### INFORMATION SUPPLIED
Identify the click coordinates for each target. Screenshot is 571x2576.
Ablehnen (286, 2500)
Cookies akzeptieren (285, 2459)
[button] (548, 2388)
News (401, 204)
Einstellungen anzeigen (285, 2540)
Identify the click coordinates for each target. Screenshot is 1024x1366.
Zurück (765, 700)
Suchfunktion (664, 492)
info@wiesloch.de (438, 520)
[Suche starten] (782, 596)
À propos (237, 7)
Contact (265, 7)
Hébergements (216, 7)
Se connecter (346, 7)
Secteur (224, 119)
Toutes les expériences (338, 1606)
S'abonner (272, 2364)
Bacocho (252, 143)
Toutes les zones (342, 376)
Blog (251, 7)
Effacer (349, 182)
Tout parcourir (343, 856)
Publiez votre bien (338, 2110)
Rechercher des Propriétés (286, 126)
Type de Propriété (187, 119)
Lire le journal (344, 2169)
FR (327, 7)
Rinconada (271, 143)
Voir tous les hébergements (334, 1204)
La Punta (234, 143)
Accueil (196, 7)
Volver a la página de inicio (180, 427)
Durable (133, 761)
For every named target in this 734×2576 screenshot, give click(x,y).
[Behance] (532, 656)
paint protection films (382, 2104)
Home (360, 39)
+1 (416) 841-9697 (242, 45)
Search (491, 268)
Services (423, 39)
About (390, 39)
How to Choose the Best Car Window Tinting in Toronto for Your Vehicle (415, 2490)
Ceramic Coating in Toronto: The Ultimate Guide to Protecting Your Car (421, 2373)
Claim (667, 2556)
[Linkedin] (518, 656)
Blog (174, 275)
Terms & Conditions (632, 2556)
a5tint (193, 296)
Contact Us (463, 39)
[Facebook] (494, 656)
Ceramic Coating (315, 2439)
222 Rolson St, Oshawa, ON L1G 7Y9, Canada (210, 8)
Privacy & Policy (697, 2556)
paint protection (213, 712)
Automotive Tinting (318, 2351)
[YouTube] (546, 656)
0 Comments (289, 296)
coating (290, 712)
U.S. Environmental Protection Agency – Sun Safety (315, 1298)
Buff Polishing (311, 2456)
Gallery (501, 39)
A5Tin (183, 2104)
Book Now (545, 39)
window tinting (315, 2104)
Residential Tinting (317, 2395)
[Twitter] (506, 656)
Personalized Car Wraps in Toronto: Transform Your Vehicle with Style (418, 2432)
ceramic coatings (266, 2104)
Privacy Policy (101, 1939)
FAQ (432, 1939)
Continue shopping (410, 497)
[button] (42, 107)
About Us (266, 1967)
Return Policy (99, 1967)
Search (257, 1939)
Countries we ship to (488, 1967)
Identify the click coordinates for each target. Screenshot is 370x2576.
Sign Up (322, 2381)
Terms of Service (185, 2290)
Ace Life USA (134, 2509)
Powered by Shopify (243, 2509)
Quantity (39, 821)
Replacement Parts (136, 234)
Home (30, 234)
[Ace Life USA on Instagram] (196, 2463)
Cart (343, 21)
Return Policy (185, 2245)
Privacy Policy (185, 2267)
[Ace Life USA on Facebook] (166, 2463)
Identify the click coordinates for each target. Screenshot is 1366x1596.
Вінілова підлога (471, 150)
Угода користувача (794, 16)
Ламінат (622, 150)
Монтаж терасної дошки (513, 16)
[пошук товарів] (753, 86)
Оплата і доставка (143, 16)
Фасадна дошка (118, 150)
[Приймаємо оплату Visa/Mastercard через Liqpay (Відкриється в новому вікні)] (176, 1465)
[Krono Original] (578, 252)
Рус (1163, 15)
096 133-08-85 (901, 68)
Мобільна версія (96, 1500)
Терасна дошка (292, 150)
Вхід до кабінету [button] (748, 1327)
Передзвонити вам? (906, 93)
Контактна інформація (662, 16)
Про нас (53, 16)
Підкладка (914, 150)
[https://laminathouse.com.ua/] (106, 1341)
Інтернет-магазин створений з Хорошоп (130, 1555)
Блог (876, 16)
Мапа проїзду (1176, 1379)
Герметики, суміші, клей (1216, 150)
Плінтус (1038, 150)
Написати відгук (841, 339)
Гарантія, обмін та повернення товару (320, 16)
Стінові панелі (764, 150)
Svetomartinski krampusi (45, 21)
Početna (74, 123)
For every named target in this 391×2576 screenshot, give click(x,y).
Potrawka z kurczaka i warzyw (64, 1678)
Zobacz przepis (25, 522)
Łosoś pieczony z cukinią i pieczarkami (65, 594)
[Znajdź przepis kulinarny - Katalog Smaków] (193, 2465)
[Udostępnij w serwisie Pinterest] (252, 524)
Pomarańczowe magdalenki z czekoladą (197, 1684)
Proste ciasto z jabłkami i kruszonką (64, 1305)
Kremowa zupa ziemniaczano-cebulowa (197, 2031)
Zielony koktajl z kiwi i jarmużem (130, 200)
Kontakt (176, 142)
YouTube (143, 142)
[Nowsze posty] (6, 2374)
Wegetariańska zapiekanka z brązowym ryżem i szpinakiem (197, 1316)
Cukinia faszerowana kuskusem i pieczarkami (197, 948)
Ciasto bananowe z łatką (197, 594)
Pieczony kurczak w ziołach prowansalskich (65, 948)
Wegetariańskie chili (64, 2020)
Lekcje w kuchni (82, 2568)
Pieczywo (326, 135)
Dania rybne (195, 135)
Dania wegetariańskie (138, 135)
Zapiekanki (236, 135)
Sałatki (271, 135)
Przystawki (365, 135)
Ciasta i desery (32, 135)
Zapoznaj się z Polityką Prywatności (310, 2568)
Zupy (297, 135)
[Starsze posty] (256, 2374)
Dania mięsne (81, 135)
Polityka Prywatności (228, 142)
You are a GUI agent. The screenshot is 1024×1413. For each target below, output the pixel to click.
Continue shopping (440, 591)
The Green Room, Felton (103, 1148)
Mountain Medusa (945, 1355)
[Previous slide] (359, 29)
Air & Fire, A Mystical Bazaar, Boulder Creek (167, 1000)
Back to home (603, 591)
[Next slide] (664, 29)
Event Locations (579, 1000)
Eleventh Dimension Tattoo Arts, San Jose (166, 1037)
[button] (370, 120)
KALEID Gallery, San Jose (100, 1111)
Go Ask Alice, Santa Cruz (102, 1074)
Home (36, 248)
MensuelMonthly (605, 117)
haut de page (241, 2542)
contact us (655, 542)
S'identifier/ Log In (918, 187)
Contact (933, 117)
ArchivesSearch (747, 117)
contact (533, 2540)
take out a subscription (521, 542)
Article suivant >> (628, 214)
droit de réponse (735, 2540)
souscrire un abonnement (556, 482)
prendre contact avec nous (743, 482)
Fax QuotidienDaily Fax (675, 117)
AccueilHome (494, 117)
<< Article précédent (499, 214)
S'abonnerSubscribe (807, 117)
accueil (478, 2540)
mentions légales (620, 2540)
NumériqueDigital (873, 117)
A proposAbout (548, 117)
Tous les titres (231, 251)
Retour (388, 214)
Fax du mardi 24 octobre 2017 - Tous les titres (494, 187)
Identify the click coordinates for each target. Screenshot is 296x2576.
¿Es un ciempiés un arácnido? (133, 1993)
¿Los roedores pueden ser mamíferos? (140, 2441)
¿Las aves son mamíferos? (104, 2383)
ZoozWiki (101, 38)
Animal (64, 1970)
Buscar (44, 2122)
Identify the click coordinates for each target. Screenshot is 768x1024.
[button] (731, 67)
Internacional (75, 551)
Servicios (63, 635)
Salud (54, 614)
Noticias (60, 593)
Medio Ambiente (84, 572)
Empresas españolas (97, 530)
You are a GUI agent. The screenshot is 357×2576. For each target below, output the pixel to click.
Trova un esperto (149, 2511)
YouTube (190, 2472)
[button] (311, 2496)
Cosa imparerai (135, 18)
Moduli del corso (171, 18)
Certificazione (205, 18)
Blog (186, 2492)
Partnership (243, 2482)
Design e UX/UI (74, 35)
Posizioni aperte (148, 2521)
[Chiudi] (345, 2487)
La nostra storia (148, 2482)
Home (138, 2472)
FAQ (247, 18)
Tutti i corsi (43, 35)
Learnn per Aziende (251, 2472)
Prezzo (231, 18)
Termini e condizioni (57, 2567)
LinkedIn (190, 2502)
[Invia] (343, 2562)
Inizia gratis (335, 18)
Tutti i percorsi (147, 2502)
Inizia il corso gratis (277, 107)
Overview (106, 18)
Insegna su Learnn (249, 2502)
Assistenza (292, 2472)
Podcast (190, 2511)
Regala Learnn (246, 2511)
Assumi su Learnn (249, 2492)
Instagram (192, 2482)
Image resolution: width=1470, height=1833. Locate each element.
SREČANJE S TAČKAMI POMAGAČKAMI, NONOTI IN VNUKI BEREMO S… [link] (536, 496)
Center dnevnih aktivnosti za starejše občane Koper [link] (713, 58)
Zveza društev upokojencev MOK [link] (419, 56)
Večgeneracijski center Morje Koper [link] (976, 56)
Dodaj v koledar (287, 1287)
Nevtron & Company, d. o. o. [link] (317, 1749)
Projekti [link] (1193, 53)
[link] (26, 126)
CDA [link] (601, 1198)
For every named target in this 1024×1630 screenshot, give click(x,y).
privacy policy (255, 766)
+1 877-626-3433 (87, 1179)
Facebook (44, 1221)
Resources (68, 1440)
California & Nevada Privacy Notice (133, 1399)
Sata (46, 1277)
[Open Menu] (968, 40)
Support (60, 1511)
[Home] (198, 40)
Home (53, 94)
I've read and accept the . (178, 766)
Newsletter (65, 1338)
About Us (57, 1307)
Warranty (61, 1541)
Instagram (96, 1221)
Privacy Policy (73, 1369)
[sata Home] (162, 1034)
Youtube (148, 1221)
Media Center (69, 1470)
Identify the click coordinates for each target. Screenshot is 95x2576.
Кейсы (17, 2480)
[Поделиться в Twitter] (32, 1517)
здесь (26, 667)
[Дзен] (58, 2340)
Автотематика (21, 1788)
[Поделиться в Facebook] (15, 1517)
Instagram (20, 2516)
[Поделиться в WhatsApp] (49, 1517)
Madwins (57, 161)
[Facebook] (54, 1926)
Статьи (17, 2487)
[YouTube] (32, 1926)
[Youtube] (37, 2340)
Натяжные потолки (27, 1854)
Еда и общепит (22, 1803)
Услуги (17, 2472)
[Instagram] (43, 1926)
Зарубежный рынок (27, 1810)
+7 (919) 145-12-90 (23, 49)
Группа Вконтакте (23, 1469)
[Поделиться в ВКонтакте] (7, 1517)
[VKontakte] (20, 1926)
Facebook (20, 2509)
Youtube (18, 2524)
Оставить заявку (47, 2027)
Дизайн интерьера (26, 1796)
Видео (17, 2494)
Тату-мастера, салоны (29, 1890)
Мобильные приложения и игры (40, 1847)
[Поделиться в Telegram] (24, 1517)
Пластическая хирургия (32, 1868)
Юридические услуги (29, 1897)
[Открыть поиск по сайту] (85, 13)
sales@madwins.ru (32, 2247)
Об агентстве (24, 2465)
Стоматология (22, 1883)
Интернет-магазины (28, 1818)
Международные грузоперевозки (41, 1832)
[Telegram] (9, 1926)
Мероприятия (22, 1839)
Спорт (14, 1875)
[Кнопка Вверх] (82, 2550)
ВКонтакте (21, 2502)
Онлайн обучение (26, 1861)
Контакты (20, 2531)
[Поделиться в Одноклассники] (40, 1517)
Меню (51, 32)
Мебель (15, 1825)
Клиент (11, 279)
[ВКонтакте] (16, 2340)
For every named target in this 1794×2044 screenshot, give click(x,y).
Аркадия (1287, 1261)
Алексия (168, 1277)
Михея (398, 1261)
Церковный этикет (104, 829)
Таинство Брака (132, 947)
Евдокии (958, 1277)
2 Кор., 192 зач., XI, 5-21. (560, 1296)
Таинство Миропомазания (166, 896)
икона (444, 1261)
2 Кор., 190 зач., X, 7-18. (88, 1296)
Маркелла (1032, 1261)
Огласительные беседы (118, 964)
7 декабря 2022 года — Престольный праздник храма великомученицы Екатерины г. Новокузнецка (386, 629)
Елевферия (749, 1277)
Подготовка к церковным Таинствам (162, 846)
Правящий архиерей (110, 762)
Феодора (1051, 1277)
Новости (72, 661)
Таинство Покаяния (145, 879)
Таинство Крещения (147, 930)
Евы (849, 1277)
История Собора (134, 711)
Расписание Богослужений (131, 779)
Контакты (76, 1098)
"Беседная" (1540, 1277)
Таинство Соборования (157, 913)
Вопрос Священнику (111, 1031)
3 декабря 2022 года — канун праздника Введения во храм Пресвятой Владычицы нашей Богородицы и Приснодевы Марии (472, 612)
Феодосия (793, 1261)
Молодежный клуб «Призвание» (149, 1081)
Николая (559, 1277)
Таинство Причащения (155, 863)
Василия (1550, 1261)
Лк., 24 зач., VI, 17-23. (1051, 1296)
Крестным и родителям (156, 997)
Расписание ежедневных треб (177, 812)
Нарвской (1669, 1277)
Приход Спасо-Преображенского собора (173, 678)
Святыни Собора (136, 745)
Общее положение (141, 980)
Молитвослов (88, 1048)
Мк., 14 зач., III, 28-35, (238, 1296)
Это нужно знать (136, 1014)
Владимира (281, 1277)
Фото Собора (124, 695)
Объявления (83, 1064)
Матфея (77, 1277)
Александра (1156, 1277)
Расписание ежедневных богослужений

### GOAL OF THE EXERCISE
Retrieve every line above holding the word "paint".

### RESPONSE BOX
paint protection films (382, 2104)
paint protection (213, 712)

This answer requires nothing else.